Assignment:
Find the line with "This screenshot has width=900, height=650." and the line with "You are a computer-use agent. This" in the entries below; output exactly those two lines, every line between them, and no others.

Data provided START

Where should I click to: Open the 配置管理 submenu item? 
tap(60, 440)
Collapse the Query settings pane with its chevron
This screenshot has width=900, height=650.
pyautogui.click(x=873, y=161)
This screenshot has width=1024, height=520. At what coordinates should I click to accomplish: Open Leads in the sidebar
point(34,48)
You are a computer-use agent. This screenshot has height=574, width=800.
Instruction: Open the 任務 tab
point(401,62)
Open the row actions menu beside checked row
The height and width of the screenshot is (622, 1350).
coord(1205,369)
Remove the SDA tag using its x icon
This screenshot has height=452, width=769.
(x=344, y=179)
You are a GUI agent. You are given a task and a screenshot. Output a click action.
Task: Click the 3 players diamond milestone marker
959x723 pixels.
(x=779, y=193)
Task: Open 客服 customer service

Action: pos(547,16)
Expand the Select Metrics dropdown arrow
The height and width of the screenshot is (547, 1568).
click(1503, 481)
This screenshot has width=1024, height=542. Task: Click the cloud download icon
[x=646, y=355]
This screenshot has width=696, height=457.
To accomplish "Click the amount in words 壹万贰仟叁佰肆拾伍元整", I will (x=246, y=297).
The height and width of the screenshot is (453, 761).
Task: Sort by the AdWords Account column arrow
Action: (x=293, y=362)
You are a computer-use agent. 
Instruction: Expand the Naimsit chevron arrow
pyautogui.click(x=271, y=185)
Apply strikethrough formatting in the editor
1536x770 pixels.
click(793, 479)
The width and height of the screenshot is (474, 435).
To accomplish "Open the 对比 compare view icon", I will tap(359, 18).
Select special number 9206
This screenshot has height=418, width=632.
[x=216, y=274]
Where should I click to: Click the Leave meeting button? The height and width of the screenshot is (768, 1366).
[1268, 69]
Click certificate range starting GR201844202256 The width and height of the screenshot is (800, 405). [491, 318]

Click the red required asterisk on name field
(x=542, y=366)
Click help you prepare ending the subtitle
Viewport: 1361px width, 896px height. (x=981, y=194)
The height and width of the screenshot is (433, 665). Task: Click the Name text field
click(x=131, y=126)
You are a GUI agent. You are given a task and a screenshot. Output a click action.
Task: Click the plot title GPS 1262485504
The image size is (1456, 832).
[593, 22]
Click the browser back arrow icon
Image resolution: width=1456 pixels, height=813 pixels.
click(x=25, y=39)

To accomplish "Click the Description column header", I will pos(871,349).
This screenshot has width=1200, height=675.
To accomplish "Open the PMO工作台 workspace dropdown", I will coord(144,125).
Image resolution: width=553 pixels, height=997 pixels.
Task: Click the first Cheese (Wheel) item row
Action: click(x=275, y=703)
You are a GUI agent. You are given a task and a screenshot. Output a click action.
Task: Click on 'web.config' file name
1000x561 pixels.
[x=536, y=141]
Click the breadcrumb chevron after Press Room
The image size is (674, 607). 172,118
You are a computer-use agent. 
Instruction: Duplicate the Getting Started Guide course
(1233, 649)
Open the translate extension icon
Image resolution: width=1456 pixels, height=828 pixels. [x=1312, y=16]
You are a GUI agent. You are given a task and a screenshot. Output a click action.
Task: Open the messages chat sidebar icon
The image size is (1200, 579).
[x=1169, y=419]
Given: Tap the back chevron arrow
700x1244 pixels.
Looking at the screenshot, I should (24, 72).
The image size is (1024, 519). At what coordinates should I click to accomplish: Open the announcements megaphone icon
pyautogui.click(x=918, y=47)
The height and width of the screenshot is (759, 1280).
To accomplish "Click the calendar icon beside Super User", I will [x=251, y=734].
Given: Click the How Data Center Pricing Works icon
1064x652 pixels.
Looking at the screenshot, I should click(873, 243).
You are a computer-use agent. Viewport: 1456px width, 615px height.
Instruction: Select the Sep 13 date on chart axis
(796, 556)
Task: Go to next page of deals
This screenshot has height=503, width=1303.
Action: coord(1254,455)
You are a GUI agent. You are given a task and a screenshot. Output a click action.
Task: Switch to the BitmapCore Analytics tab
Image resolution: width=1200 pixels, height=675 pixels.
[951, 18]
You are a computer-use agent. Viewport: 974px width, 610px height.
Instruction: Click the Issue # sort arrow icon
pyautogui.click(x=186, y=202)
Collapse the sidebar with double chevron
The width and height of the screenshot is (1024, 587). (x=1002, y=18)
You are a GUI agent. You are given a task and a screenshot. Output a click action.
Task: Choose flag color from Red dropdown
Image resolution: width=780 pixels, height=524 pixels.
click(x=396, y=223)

Data provided END

Result:
This screenshot has width=900, height=650.
pyautogui.click(x=873, y=161)
This screenshot has width=1024, height=520. At what coordinates should I click to accomplish: Open Leads in the sidebar
point(34,48)
You are a computer-use agent. This screenshot has height=574, width=800.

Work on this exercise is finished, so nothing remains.